Ethiopian Ruling Coalition Wins Majority of Parliament Seats
Ph.D., International Relations, Johns Hopkins University School of Advanced International Studies
M.A., History, Michigan State University
Ethiopia’s ruling coalition won a majority in national elections, extending its 20-year rule over Africa’s second-most populous country, the electoral board said.
The Ethiopian Peoples’ Revolutionary Democratic Front, or EPRDF, and allied parties won all 442 of the seats counted so far in the 547-member federal parliament, Chairman Merga Bekana told reporters Wednesday in the capital, Addis Ababa. In the last election in 2010, the ruling coalition won all but one seat in the assembly.

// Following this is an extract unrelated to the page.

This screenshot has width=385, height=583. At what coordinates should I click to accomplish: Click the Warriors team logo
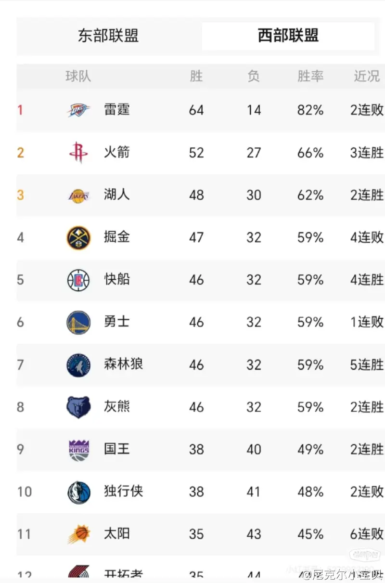point(78,322)
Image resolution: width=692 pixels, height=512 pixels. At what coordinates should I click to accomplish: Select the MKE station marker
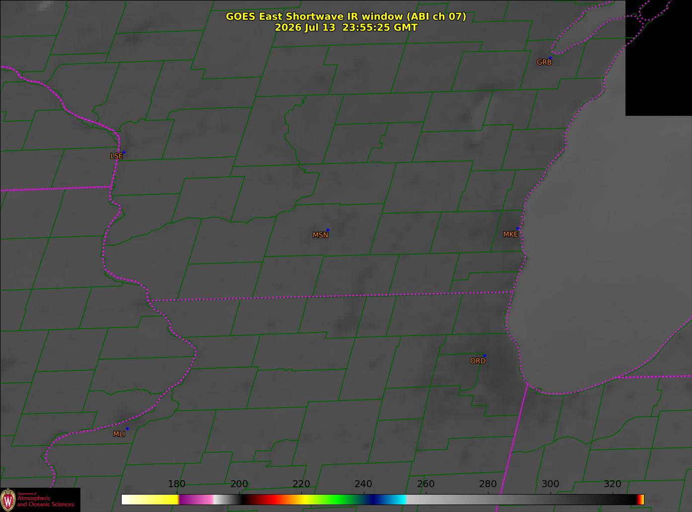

“The election was successfully completed as scheduled with high participation of our citizens who really committed themselves to the development of democracy,” Merga said. More than 90 percent of the country’s 37 million registered voters cast their ballots in the May 24 vote, he said.
The EPRDF campaigned on its record of building infrastructure and reducing poverty rates. The economy, one of Africa’s fastest-growing, is expected to expand about 8.5 percent this year and next, according to the International Monetary Fund. Merera Gudina, a leader of the opposition Medrek party, said May 24 there had been violations across Ethiopia’s most populous region, Oromia, with security forces intimidating opposition observers.

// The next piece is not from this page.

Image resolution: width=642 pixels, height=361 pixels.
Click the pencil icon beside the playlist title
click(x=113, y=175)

The vote was “peaceful, calm and credible,” according to the African Union mission that monitored the election. The 29 observer teams visited 356 polling stations in all federal regions other than Afar, mission head Hifikepunye Pohamba told reporters Tuesday.
‘Enormous Success’The European Union said it was “encouraged” the election was “largely orderly and peaceful,” while noting factors that had a “negative impact” on the electoral environment.
“Arrests of journalists and opposition politicians, closure of a number of media outlets and obstacles faced by the opposition in conducting its campaign have limited the space for open debate,” EU spokeswoman Catherine Ray said in an e-mailed statement.
The ruling coalition of four regional parties is an “enormously successful and powerful authoritarian” movement, said Terrence Lyons, an associate professor at the School for Conflict Analysis and Resolution at George Mason University in Fairfax, Virginia.
“Since 2005 the ruling party has vastly increased its presence throughout the countryside, while reducing political space for opposition and placing strict limits on independent media,” he said in an e-mailed response to questions.
Prime Minister Hailemariam Desalegn, who was competing in his first election since former premier Meles Zenawi died in 2012, leads the EPRDF. The board will release final results on June 22.